Artikel:
══════════

| HOME | WRITING | IND-CLIPPING | ENG-CLIPPING | MUSIC |
Wednesday, April 26, 2006,12:34 PM

Beda Pendapat soal Syariat di Aceh

Perbedaan Pandangan soal Mahkamah Syariah Lebar

Jakarta, Kompas - Perbedaan pandangan dalam pembahasan Rancangan Undang- Undang mengenai Pemerintahan Aceh pada materi soal kewenangan Mahkamah Syariah terentang sangat lebar.

Fraksi Partai Keadilan Sejahtera secara tegas meminta agar kewenangan Mahkamah Syariah diberlakukan bagi seluruh orang/ badan yang berada dan bertempat tinggal di Aceh.

Di "kubu berseberangan", Fraksi Partai Damai Sejahtera justru mengusulkan agar kewenangan itu terbatas hanya berlaku bagi orang Islam dan tidak berlaku secara keseluruhan.

Perbedaan pandangan antara F-PKS dan F-PDS terjadi juga dalam ketentuan mengenai pelaksanaan syariat Islam. Juru bicara F-PKS Nasir Djamil meminta ada ketentuan bahwa setiap warga negara Indonesia atau siapa pun yang bertempat tinggal atau singgah di Aceh wajib tunduk dan menghormati pelaksanaan syariat Islam.

Rufinus Sianturi dari F-PDS menilai, rumusan yang diajukan F-PKS tersebut berlebihan. Bahkan, untuk rumusan RUU yang menyatakan siapa pun wajib menghormati pelaksanaan syariat Islam pun sudah dipertanyakan tentang rumusan penghormatan itu.

Persoalan dua pandangan soal pemberlakuan syariat Islam itu terlihat saat Rapat Kerja Panitia Khusus RUU Pemerintahan Aceh di Gedung DPR, Selasa (25/4).

Di luar perbedaan pandangan antara F-PKS dan F-PDS, pendapat fraksi lain pun beragam. Ada yang berpendapat bahwa kewenangan itu hanya untuk pemeluk agama Islam, seperti F-PDIP dan F-PD. Namun, ada pula fraksi yang mengusulkan agar kewenangan Mahkamah Syariah juga diberlakukan bagi warga non-Muslim yang melakukan tindak pidana atau sengketa perdata bersama warga Muslim, seperti F-KB.

Selain itu, misalnya, F-PG, F-PAN, ataupun F-BPD menawarkan agar kewenangan Mahkamah Syariah juga dapat diberlakukan bagi warga non-Muslim atas dasar kesukarelaan.

══════════

Bahan yang Disediakan:
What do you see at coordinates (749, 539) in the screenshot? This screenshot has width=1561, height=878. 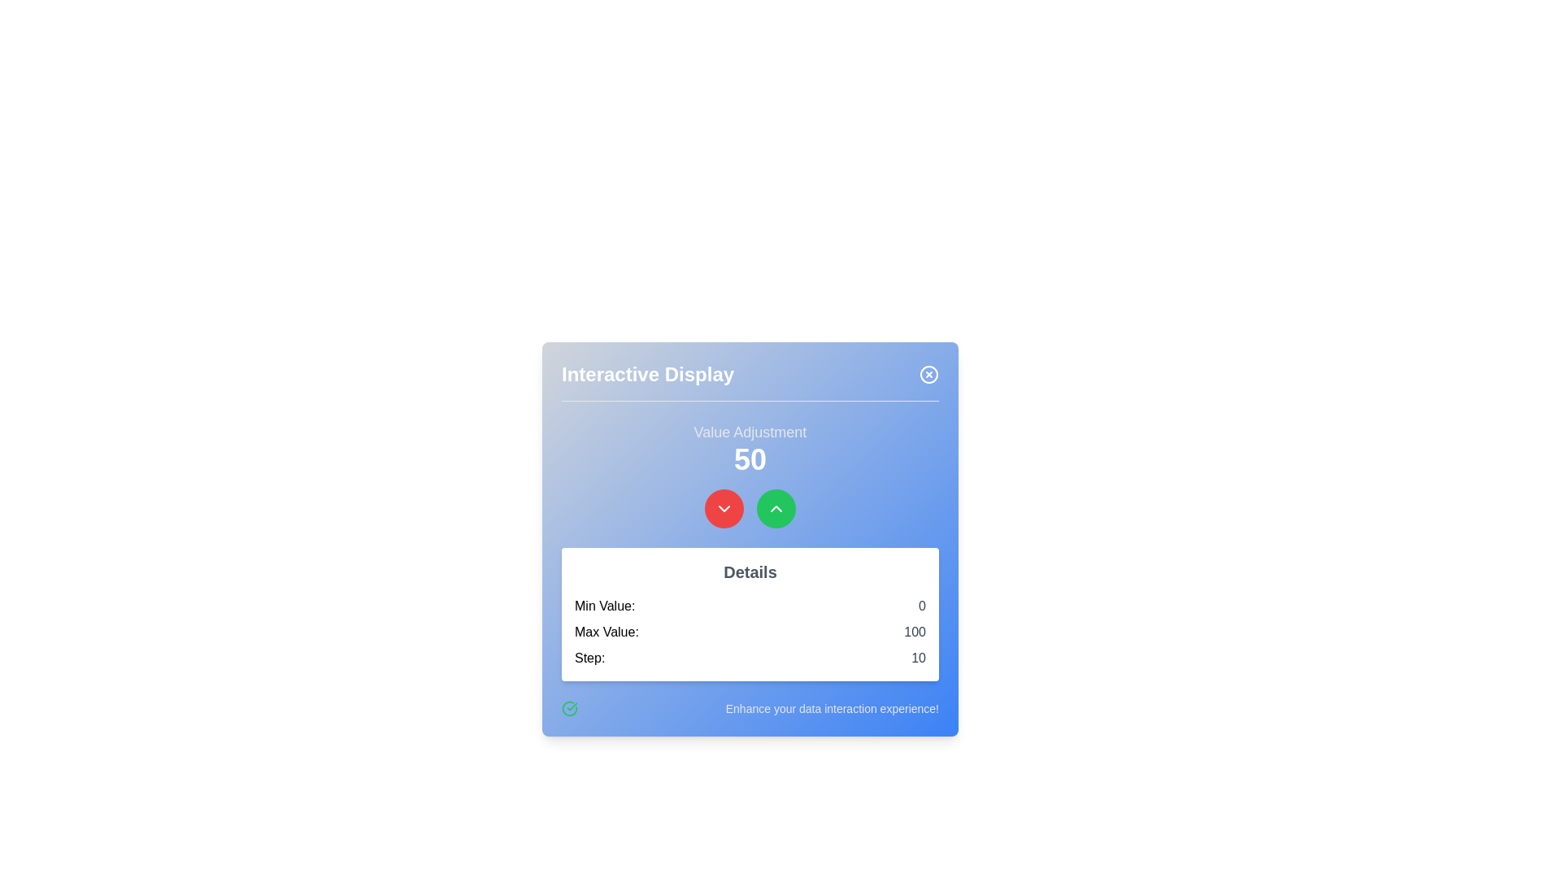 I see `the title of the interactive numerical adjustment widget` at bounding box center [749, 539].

══════════

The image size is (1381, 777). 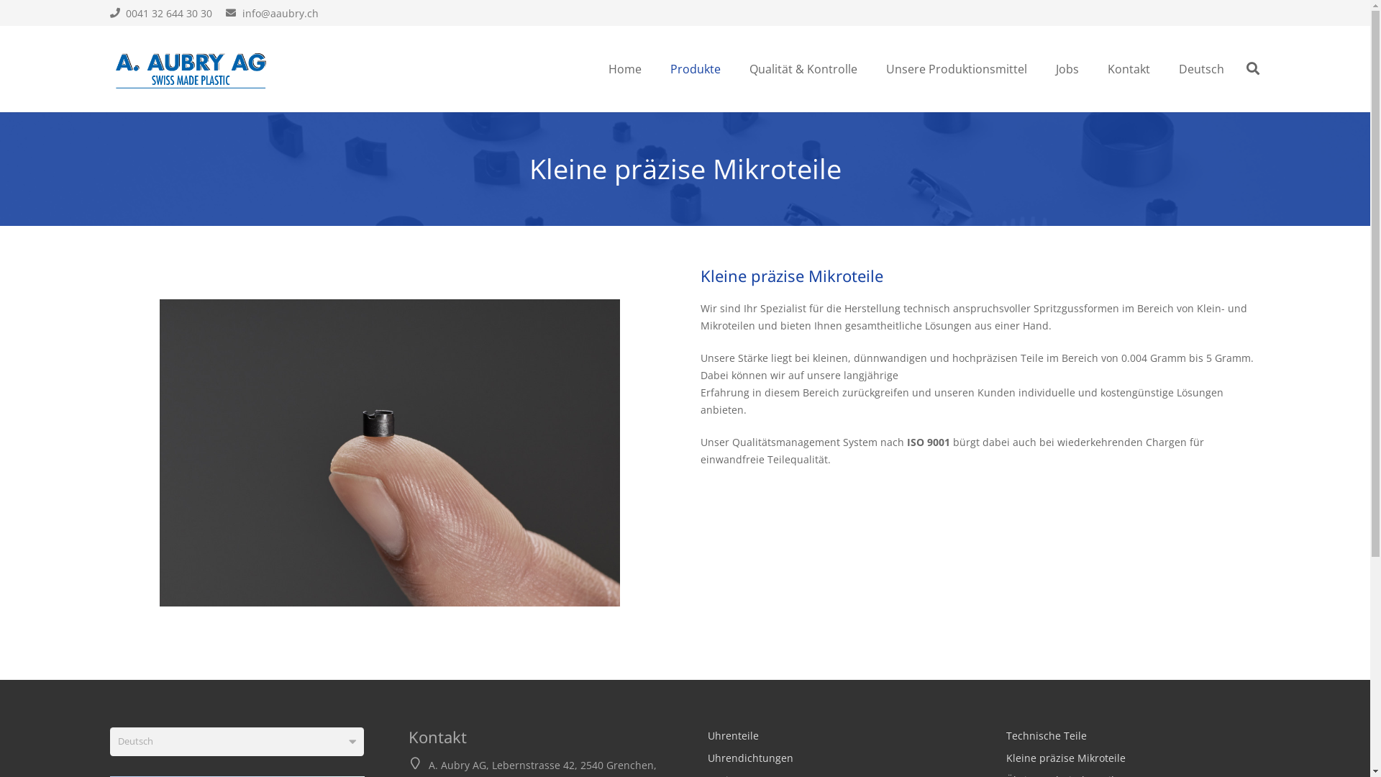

══════════

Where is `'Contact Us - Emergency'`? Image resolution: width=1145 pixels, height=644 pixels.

══════════

Tugas: Tuliskan ulang tanpa perubahan bagian artikel tentang kewenangan Mahkamah Syariah di Aceh di atas, dimulai dengan "Fraksi Partai Keadilan" dan berlanjut hingga "berlaku secara keseluruhan.".

Jawaban Benar:
Fraksi Partai Keadilan Sejahtera secara tegas meminta agar kewenangan Mahkamah Syariah diberlakukan bagi seluruh orang/ badan yang berada dan bertempat tinggal di Aceh.

Di "kubu berseberangan", Fraksi Partai Damai Sejahtera justru mengusulkan agar kewenangan itu terbatas hanya berlaku bagi orang Islam dan tidak berlaku secara keseluruhan.